So far the ceasefire favors Israel, allowing the army to remain in southern Lebanon and for it to take “defensive” action against Hezbollah. Arab governments have generally spoken out against the U.S. – French draft proposal, mainly because it does not include a clause that demands the withdrawal of Israeli troops from southern Lebanon.
Defense Minister Amir Peretz on Tuesday repeated Israel’s stipulation that the military will not leave until Hezbollah disarms, disbands and returns the two captured soldiers that ignited the fighting. Contrarily, Lebanon and Hezbollah will not allow for the deployment of an international peacekeeping force unless Israel withdraws first.

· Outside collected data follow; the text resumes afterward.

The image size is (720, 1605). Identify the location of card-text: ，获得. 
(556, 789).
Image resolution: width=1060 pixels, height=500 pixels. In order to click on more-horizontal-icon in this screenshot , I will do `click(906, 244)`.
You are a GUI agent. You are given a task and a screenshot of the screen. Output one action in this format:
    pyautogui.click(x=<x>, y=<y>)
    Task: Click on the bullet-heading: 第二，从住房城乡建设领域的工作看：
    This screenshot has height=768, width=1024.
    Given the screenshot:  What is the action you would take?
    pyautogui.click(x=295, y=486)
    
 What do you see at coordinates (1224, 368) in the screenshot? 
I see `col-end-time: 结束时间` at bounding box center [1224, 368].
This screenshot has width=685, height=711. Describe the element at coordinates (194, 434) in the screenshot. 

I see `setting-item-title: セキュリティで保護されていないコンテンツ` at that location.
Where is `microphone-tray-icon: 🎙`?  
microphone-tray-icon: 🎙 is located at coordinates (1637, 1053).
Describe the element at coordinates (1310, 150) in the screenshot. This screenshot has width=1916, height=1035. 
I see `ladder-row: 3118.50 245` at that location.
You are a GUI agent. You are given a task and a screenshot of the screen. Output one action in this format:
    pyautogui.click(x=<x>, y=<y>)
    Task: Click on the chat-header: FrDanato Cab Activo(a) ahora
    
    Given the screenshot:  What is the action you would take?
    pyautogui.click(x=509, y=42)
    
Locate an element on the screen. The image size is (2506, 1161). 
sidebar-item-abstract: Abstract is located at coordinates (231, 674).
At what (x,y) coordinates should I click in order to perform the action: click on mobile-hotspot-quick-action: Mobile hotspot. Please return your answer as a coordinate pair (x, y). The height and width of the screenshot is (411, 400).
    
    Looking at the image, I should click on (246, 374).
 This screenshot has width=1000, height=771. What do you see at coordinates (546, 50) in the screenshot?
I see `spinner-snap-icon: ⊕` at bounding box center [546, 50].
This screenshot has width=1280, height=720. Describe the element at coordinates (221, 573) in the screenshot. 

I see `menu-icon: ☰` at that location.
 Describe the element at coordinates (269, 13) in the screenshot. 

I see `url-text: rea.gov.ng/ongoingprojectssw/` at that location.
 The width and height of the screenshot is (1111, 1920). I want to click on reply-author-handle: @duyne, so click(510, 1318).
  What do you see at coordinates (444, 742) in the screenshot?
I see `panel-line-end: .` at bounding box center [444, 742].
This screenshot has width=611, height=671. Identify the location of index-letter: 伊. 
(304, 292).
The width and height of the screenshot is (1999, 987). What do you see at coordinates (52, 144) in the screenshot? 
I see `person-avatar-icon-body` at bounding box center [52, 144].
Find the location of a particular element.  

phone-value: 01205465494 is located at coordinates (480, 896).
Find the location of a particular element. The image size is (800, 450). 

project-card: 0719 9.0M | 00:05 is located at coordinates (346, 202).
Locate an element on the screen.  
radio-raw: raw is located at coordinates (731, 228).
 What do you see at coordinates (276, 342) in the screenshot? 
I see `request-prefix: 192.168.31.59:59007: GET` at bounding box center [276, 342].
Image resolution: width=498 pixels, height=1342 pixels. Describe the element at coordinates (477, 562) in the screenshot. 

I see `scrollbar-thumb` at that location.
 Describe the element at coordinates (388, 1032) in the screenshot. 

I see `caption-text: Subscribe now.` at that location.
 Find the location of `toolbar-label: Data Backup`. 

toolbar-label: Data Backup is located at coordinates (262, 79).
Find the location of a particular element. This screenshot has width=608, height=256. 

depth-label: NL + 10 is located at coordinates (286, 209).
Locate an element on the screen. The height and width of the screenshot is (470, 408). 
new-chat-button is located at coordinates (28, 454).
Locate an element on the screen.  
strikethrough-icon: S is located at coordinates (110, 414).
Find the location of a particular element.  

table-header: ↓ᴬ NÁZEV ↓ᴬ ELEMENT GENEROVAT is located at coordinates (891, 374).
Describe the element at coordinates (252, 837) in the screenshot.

Once a ceasefire is agreed upon, 15,000 Lebanese troops, including 5,000 reservists will be deployed to south Lebanon to reinforce the agreement. In the proposal, drawn up by Lebanese Prime Minister Fuad Siniora, the UN peacekeeping force would also increase from 2,000 to 4,000.
Until now, the Lebanese army has stayed out of the conflict, as it has had no presence in south Lebanon for over 20 years and it regards itself as a separate entity from Hezbollah. Although deployment of troops could change the relationship between the two, Hezbollah has been fully supportive of the Lebanese cabinet’s proposal, which includes two Hezbollah ministers.
The Israeli government still plans on expanding their ground offensive in south Lebanon, the details of which will be discussed Wednesday in a security cabinet meeting with Prime Minister Ehud Olmert.